For India, the crisis is not abstract. India’s oil imports are roughly 85 per cent dependent on foreign crude, and a substantial share — by some estimates two-thirds — transits the Strait of Hormuz. The three Indian nationals injured in this week’s Fujairah fire underscore how exposed Indian workers across the Gulf have become. The Ministry of External Affairs has reiterated India’s standard position: support for “free and unimpeded navigation and commerce through the Strait of Hormuz” and readiness to back diplomatic resolution. Behind the scenes, Indian refiners are diversifying procurement toward US, West African, and Latin American crude, but logistics and freight costs are pushing landed prices sharply higher — pressures that will eventually filter into Indian fuel prices, transport costs, and headline inflation.

What Comes Next: The Inflection Points to Watch

Four near-term variables will determine whether this crisis eases or deepens:

Diplomatic re-engagement. Iranian Foreign Minister Abbas Araghchi has travelled to Beijing. Rubio has urged China to use the channel to warn Tehran of “global isolation.” Russia and China both want a negotiated resolution — neither benefits from a closed international waterway — and a UN Security Council resolution is being floated.

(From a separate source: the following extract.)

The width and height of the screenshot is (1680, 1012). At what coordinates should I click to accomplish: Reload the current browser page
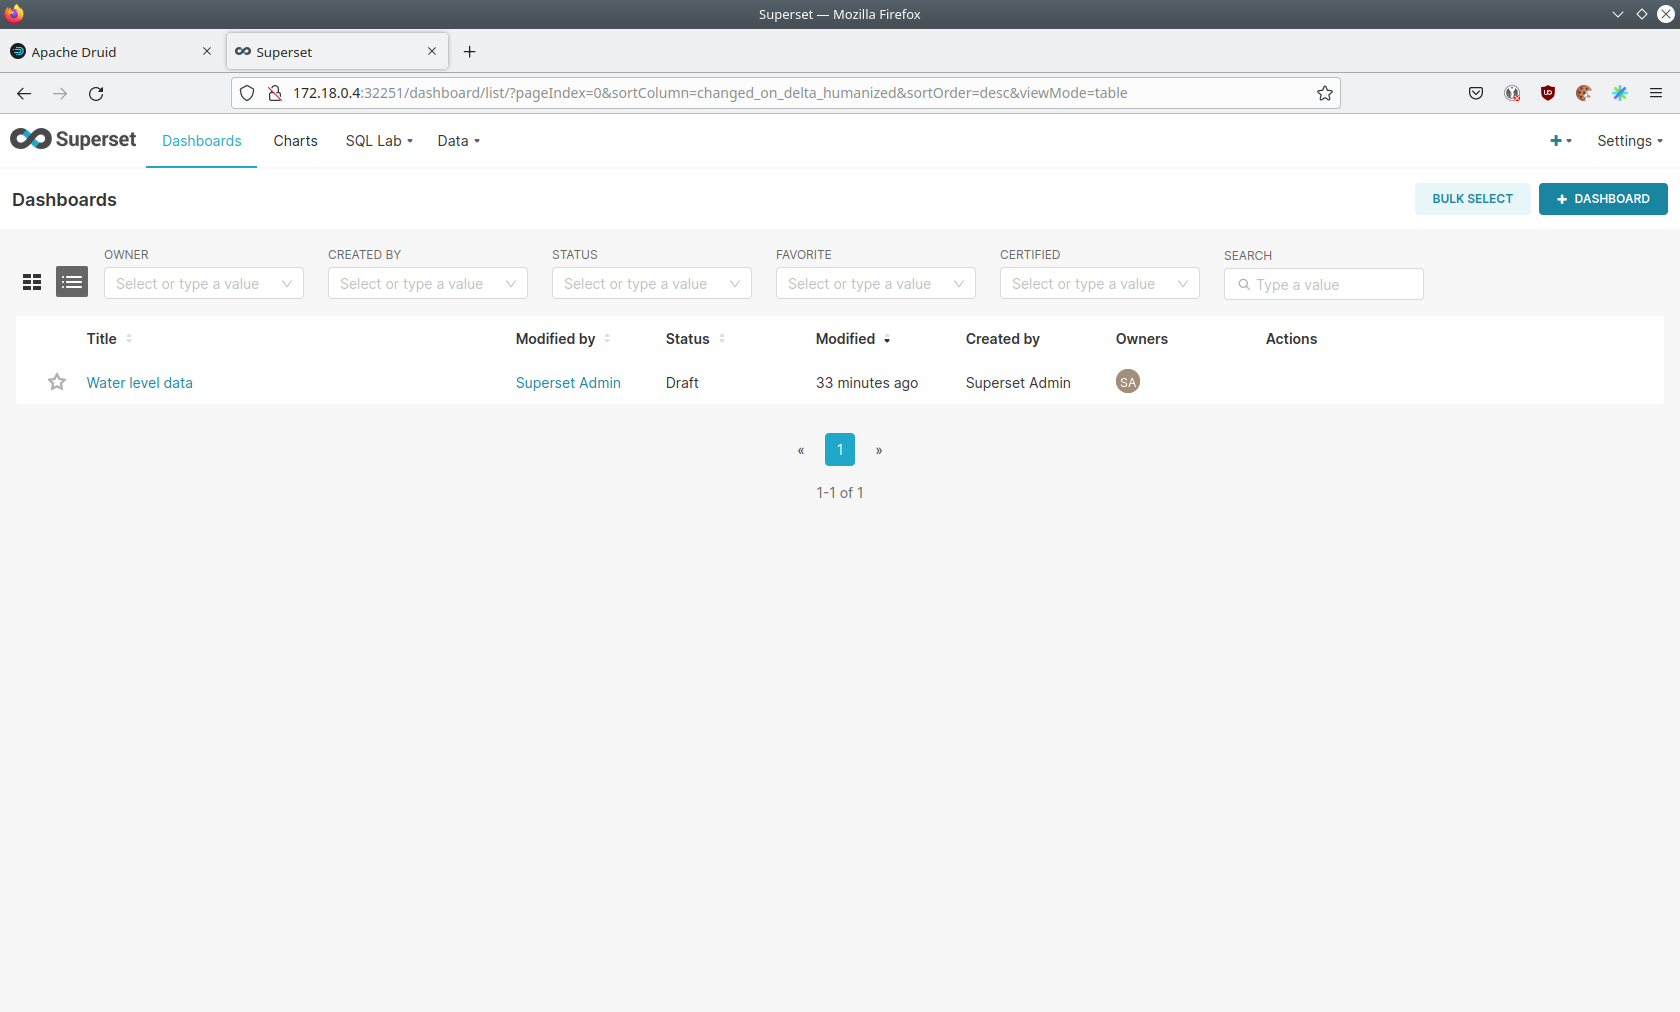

Project Freedom’s scale. Two US-flagged ships transited the strait on day one. To restore meaningful flow, which needs to scale to dozens per day, sustained, without escalation. Shipping firms and insurers will move only when risk is genuinely contained.

Iran’s red lines. Tehran has fired on commercial vessels nine times since the ceasefire and seized two container ships, per US Joint Chiefs Chairman Dan Caine. The IRGC has hinted at pressuring the Houthis to close Bab el-Mandeb, which would compound the disruption catastrophically.

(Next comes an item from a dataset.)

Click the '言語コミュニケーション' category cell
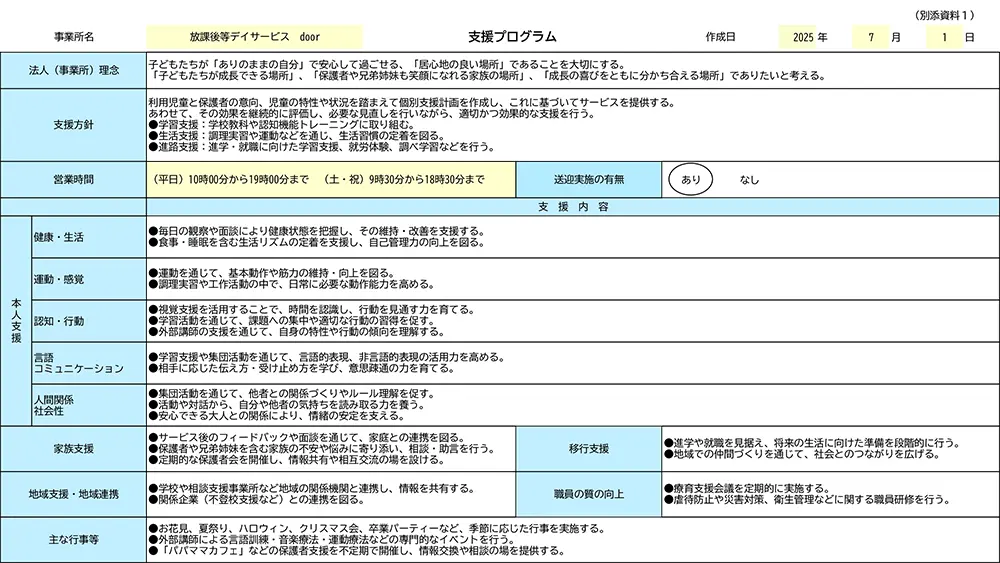[88, 363]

The price ceiling. If Brent breaks decisively above $120 again, recession conversations move from boardrooms to central banks. Morgan Stanley’s chief European economist has already warned of “a day of reckoning.”

The Larger Lesson

Twenty per cent of the world’s oil moving through a single 33-kilometre channel, secured by one navy and contested by one regional power, is not redundancy — it is fragility. Whether this Strait of Hormuz crisis 2026 ends in weeks or months, the strategic lesson for energy planners, governments, and markets will outlast the immediate confrontation. The era of treating Hormuz as a settled fact of global commerce is over. What replaces it will shape the next decade of energy security, trade routing, and great-power competition in the Middle East.